» Instructions for the task: Only the lines from the one holding "Image resolution: width=460" through the end of the records below are to be reproduced exactly, and pictures are to be omitted.

Stored records
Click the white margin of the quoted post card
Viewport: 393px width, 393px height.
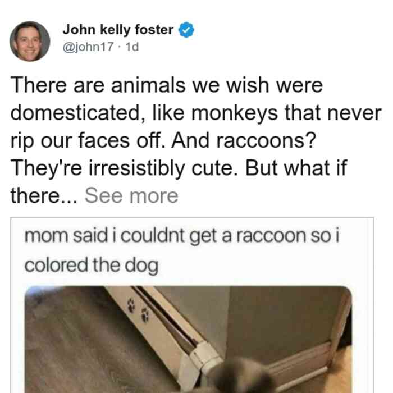coord(17,326)
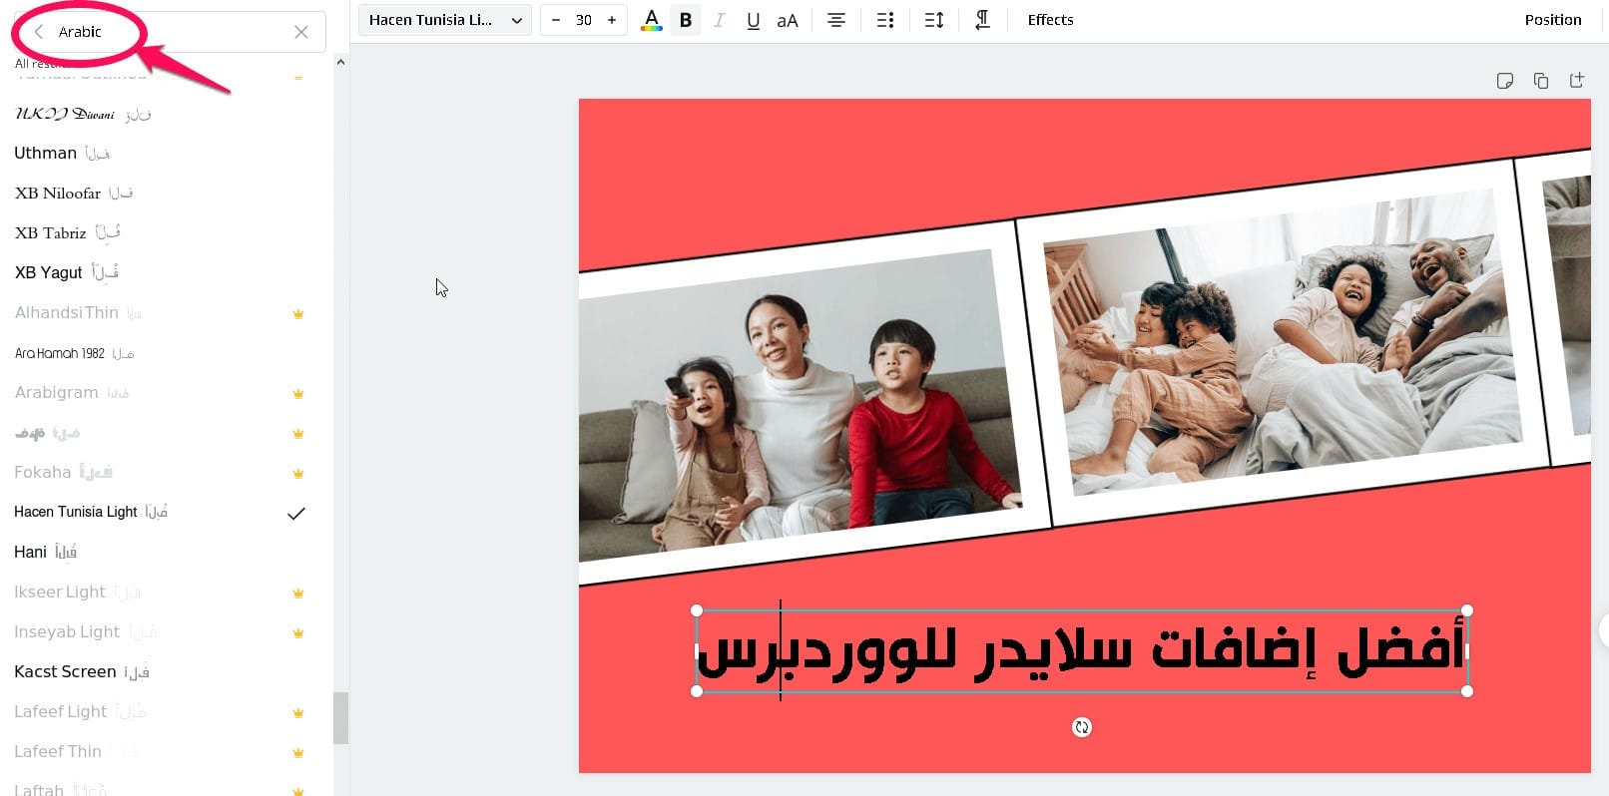Open page notes icon
This screenshot has height=796, width=1609.
pos(1505,81)
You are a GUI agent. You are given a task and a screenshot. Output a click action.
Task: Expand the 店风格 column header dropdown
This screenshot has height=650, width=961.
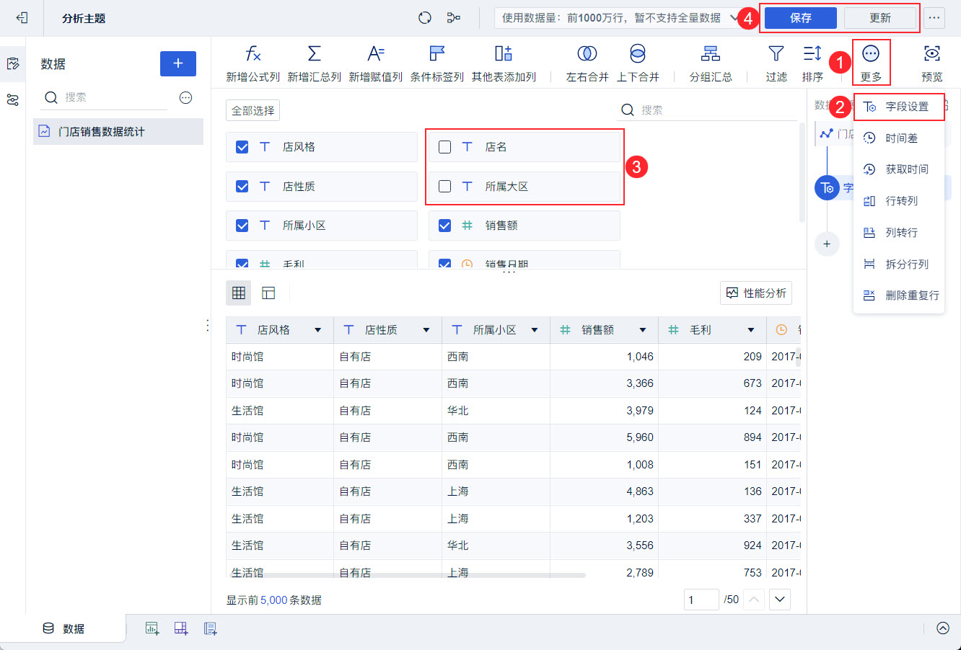click(317, 330)
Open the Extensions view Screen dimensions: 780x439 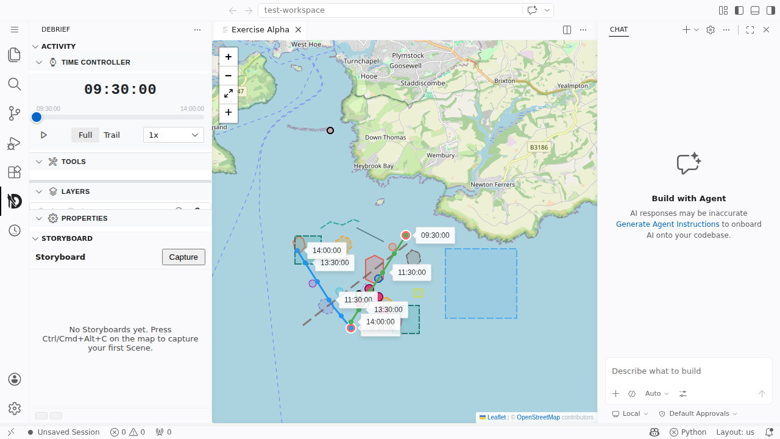coord(15,173)
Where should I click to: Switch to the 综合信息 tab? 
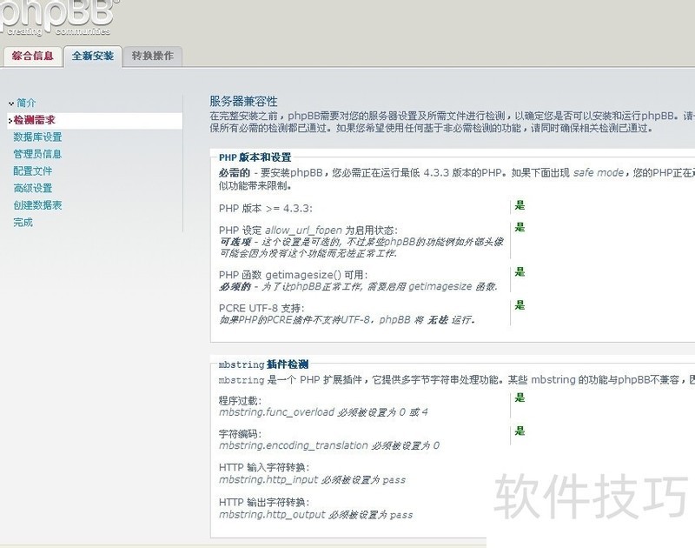point(32,56)
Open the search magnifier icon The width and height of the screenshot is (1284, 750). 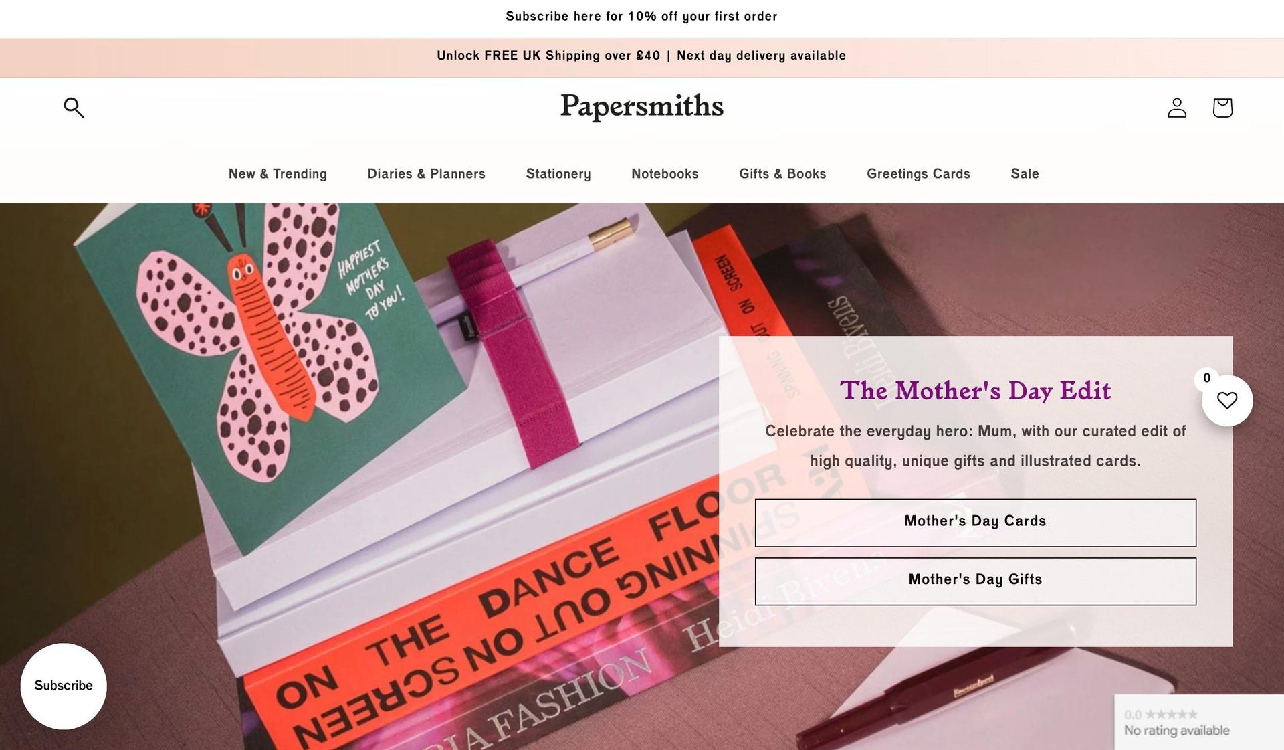coord(74,108)
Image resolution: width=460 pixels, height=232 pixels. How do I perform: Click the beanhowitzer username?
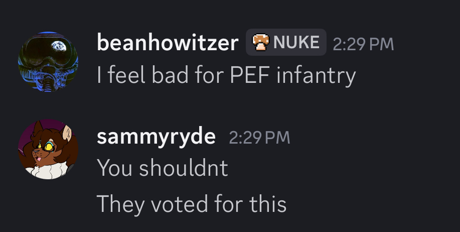tap(168, 43)
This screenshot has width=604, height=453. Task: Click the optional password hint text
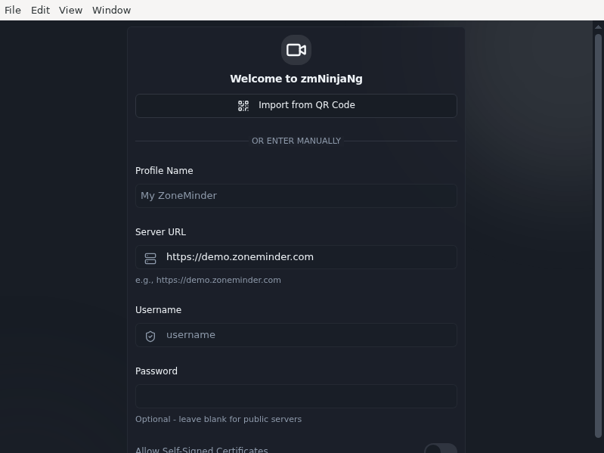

» Answer:
Image resolution: width=460 pixels, height=232 pixels. How do I perform: Click the beanhowitzer username?
tap(168, 43)
This screenshot has width=604, height=453. Task: Click the optional password hint text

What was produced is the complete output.